§ **Work to be completed**: In the data items below, from the line containing "Given: Select the" through the end of the data items, write those lines out again with "checkbox" replaced by "check box" and everything else left the same.

** START Exercise material **

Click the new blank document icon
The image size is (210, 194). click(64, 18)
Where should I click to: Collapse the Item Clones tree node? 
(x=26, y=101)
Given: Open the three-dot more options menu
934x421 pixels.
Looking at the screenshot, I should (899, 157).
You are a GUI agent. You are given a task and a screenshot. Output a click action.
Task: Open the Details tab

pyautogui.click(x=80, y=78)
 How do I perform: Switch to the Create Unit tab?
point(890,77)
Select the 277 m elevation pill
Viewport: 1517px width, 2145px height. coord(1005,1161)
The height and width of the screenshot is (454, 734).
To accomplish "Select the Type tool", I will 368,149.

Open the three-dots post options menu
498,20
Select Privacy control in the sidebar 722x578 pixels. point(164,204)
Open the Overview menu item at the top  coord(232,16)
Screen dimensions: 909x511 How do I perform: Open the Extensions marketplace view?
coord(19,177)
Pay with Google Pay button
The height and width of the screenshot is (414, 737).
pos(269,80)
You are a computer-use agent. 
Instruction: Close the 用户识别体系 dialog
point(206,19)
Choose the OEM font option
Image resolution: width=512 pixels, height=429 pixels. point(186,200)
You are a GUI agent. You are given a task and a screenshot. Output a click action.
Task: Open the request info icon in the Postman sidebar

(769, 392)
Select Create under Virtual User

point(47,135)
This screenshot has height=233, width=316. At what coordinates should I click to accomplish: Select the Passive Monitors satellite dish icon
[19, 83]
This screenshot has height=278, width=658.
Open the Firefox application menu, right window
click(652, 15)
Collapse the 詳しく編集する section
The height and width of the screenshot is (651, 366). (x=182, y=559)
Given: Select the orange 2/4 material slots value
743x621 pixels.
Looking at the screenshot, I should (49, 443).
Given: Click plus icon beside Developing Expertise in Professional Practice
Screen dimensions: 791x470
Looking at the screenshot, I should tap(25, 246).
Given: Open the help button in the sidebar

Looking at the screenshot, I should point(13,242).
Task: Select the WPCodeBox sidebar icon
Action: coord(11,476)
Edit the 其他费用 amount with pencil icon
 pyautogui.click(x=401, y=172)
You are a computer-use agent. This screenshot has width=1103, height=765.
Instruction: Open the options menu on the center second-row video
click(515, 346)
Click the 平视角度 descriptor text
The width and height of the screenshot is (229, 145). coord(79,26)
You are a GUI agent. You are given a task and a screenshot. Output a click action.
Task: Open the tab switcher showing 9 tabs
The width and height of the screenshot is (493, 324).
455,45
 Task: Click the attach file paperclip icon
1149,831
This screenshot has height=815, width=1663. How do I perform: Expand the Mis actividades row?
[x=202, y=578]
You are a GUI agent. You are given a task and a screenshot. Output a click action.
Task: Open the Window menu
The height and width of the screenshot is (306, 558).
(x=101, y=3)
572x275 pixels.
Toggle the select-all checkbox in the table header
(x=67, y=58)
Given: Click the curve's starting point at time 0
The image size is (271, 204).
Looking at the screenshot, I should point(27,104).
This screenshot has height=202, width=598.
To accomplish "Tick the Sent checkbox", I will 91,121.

** END Exercise material **

§ **Answer to this task**:
Given: Select the orange 2/4 material slots value
743x621 pixels.
Looking at the screenshot, I should (49, 443).
Given: Click plus icon beside Developing Expertise in Professional Practice
Screen dimensions: 791x470
Looking at the screenshot, I should tap(25, 246).
Given: Open the help button in the sidebar

Looking at the screenshot, I should point(13,242).
Task: Select the WPCodeBox sidebar icon
Action: coord(11,476)
Edit the 其他费用 amount with pencil icon
 pyautogui.click(x=401, y=172)
You are a computer-use agent. This screenshot has width=1103, height=765.
Instruction: Open the options menu on the center second-row video
click(515, 346)
Click the 平视角度 descriptor text
The width and height of the screenshot is (229, 145). coord(79,26)
You are a GUI agent. You are given a task and a screenshot. Output a click action.
Task: Open the tab switcher showing 9 tabs
The width and height of the screenshot is (493, 324).
455,45
 Task: Click the attach file paperclip icon
1149,831
This screenshot has height=815, width=1663. How do I perform: Expand the Mis actividades row?
[x=202, y=578]
You are a GUI agent. You are given a task and a screenshot. Output a click action.
Task: Open the Window menu
The height and width of the screenshot is (306, 558).
(x=101, y=3)
572x275 pixels.
Toggle the select-all check box in the table header
(x=67, y=58)
Given: Click the curve's starting point at time 0
The image size is (271, 204).
Looking at the screenshot, I should point(27,104).
This screenshot has height=202, width=598.
To accomplish "Tick the Sent check box", I will 91,121.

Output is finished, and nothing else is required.